Ensure optimal CPU pinning with dedicated CPUs #6251

rmohr · 2021-08-16T14:28:12Z

What this PR does / why we need it:

The algorithm first creates buckets based on the following cpu
attributes:

thread junks in the cpuSet
cores per numa node

Then the algorithm will assign threads to vCPU cores with the following
priority:

try to assign a consecutive junk of threads from a singl host core.
if no full set of sibling threads could be assigned, assign threads
from a single numa node.
If numa passthrough is requested, fail on this step, since we must
not cross numa node boundaries.
if not enough threads are available on any numa node, try to assign
threads from different numa nodes to form a full vCPU core.
go back to (1) and repeat until all threads are assigned.

Which issue(s) this PR fixes (optional, in fixes #<issue number>(, fixes #<issue_number>, ...) format, will close the issue(s) when PR gets merged):
Fixes #6159
Fixes #4687
Fixes https://bugzilla.redhat.com/show_bug.cgi?id=1987329
Replaces #4757

Special notes for your reviewer:

Release note:

Better place vcpu threads on host cpus to form more efficient passthrough architectures

kubevirt-bot · 2021-08-16T14:28:16Z

Skipping CI for Draft Pull Request.
If you want CI signal for your change, please convert it to an actual PR.
You can still manually trigger a test run with /test all

rmohr · 2021-08-16T14:28:37Z

/cc @vasiliy-ul

rmohr · 2021-08-16T14:43:32Z

/test pull-kubevirt-e2e-k8s-1.20-sig-compute

rmohr · 2021-08-16T14:49:59Z

/test pull-kubevirt-unit-test

rmohr · 2021-08-17T10:19:16Z

Should be ready for review.

pkg/virt-launcher/virtwrap/converter/converter.go

kwiesmueller · 2021-08-17T16:33:53Z

pkg/virt-launcher/virtwrap/converter/vcpu/vcpu.go

+		thread := c.smallJunks[0]
+		c.smallJunks = c.smallJunks[1:]
+		return &thread
+	} else if len(c.bigThreadJunks) > 0 {


The else here is not needed.
You could also invert the check and return nil if len(c.bigThreadJunks) < 1 to remove one level of complexity.

I think I keep the logical flow in the code.

pkg/virt-launcher/virtwrap/converter/vcpu/vcpu.go

kwiesmueller · 2021-08-17T16:58:45Z

pkg/virt-launcher/virtwrap/converter/vcpu/vcpu.go

+				// go to the next cell
+				break
+			}
+			if requested == 0 {


Are you checking for negative values somewhere or could requested ever be negative?
If so I'd prefer a < 1 check here.

I added a panic since that must never happen.
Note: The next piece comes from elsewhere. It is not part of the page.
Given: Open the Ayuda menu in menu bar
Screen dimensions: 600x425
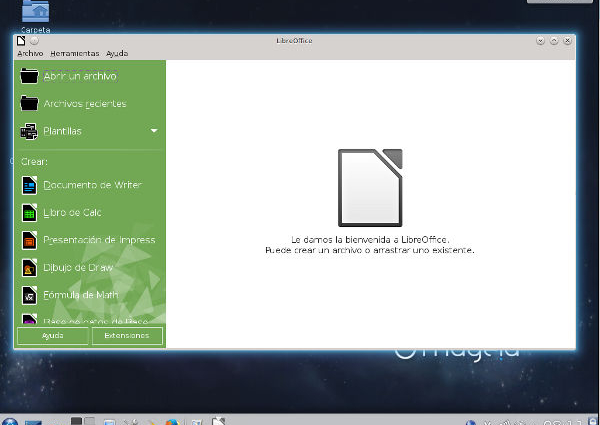Looking at the screenshot, I should click(117, 53).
Should at least block any hot-looping.

You added the panic here: https://github.com/kubevirt/kubevirt/pull/6251/files#diff-770be27cf2d6dd3b86265236daa60480efc09ce100e00ec7c003051a8572dc9bR262
But not on this line, should it be both places?
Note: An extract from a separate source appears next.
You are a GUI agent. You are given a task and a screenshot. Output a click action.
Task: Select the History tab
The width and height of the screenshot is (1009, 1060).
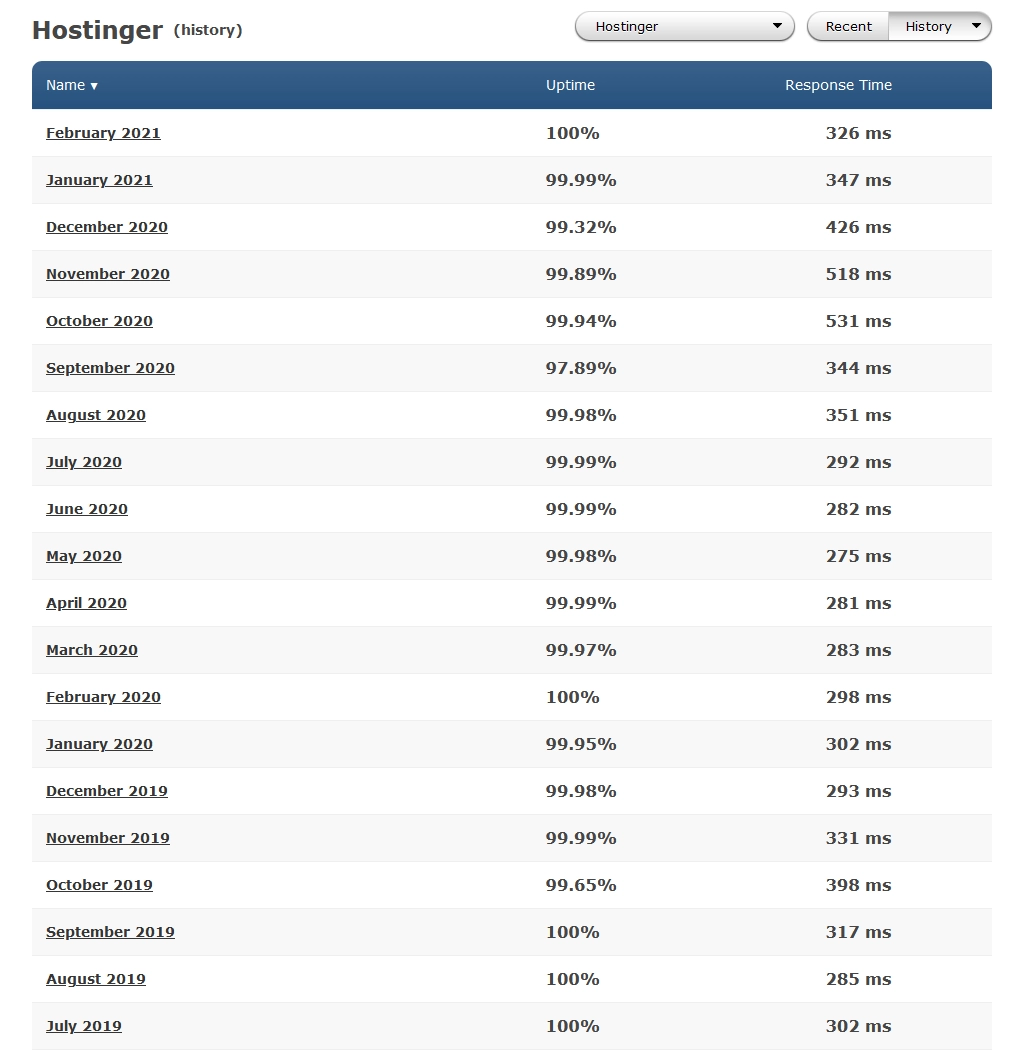click(x=928, y=27)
I think in this case it is pretty clear that we can't hot-loop. we only ever do request-- in the same loop.

Alright, if we are sure requested can never be 0 from the start.

pkg/virt-launcher/virtwrap/converter/vcpu/vcpu.go

pkg/virt-handler/node-labeller/api/capabilities.go

pkg/virt-launcher/virtwrap/converter/vcpu/vcpu.go

davidvossel · 2021-08-17T21:51:30Z

pkg/virt-launcher/virtwrap/converter/vcpu/vcpu.go

+	if remaining > 0 {
+		if p.allowCellCrossing {
+			return nil, fmt.Errorf("not enough exclusive threads provided, could not fit %v core(s)", remaining)
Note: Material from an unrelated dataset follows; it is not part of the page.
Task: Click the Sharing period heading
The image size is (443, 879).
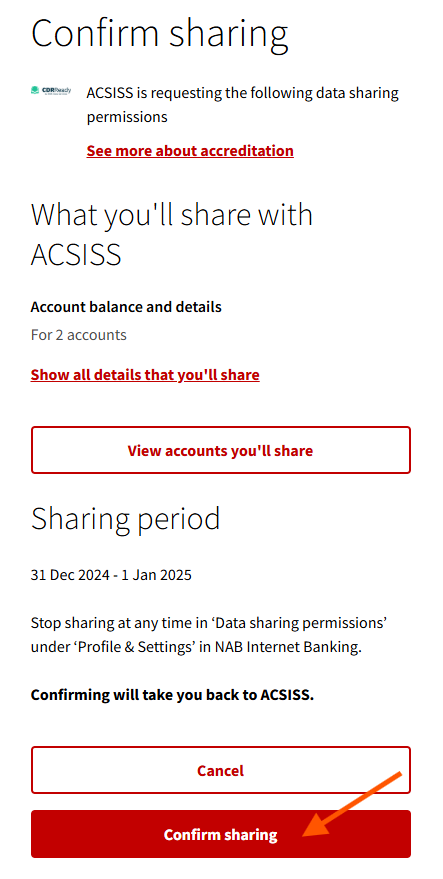Action: pyautogui.click(x=126, y=519)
what would be a scenario where allowCellCrossing == true but remaining cores > 0. Is this only possible when someone requests threads per core where the number of threads can't possibly match the number of cores?

I'm just trying to understand if this is something that can be caught in validation webhook.

This is one of the main issues with all this. We don't know what we get until the kubelet is done and everything is started. We do not know up to this point if we can map cpu threads in a reasonable way. Note that for cpu pinning (so no numa mapping), we should always get a working pinning but it can be inefficient. For numa passthrough it is more likely that it will fail, because there are cases where we can't create a correct mapping out of the assigned CPUs because we can't form via libvirt topologies where cpus have different amounts of threads.

rmohr · 2021-08-18T08:24:50Z

@kwiesmueller @davidvossel PTAL

kwiesmueller · 2021-08-18T14:14:19Z

Just got some of the small nits remaining from before.
Feel free to resolve if necessary.

/retest

davidvossel

/approve

kubevirt-bot · 2021-08-19T18:47:33Z

[APPROVALNOTIFIER] This PR is APPROVED

This pull-request has been approved by: davidvossel

The full list of commands accepted by this bot can be found here.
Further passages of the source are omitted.